**Source extract**
=== Begin Enclosure ===
“It is written: Man shall not live by bread alone.”
No matter what you think of the source of that quote, the idea that there may be limits to “aligning incentives” has some merit. In healthcare settings, physicians seem to be supportive of being fairly compensated for their work, but also seem to be quite skeptical about the use of “carrot and stick” style economic rewards to influence clinical practice.
Case in point is this interesting paper describing the results of a randomized clinical trial that used blood cholesterol-level control to assess the relative merits of a) rewarding just the patients vs. b) rewarding just the doctors vs. c) rewarding both patients and doctors vs. d) usual practice, or a control group.
The study took place in three marquee institutions, involving 340 primary care physicians who were already taking care of 1503 adult patients with 1) elevated cholesterol levels who 2) either had coronary artery disease or were at high risk for coronary artery disease.
About half of the patients were already on cholesterol-lowering pills.
The purpose of the study was to determine if real money could be used to increase the rate and level of prescribing a statin drug aimed at achieving levels of cholesterol control that were consistent with national guidelines.
The 358 patients in the first group (a above) were cared for by 58 physicians; these patients rewarded by participation in a daily lottery system that gave $10 or $100 if the right number was hit and a wireless-enabled pill bottle indicated that it had been opened.
The 64 docs in the second group (b above) caring for 433 patients with no incentives were rewarded with $256 for each patient per quarter who successfully lowered their cholesterol to target levels.
In the third group (c above) 346 patients got $5 or $50 if they hit the lottery, while their 58 physicians got $512 per patient at target.
A fourth comparison group of patients and physicians served as the control group with no economic incentives.
=== End Enclosure ===
**Task item**
Update the text on the cholesterol incentive trial by writing it out again, starting at the words "The study took" and ending after "with national guidelines.", with "primary care physicians" changed to "general practitioners".

Data drawn from a collection
=== Begin Enclosure ===
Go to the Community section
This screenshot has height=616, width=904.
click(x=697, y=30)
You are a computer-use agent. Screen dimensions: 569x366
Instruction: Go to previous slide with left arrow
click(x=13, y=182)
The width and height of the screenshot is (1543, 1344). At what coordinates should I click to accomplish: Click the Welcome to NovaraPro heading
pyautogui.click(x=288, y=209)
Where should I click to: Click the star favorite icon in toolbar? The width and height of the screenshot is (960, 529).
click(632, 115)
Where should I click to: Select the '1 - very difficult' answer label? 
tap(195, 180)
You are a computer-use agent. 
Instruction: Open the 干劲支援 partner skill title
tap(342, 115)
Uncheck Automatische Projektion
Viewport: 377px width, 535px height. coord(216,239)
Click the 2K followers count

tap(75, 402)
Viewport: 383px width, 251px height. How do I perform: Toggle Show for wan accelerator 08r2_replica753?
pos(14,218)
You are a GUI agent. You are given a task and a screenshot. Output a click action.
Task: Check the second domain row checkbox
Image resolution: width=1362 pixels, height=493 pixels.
=== End Enclosure ===
**Written answer**
The study took place in three marquee institutions, involving 340 general practitioners who were already taking care of 1503 adult patients with 1) elevated cholesterol levels who 2) either had coronary artery disease or were at high risk for coronary artery disease.
About half of the patients were already on cholesterol-lowering pills.
The purpose of the study was to determine if real money could be used to increase the rate and level of prescribing a statin drug aimed at achieving levels of cholesterol control that were consistent with national guidelines.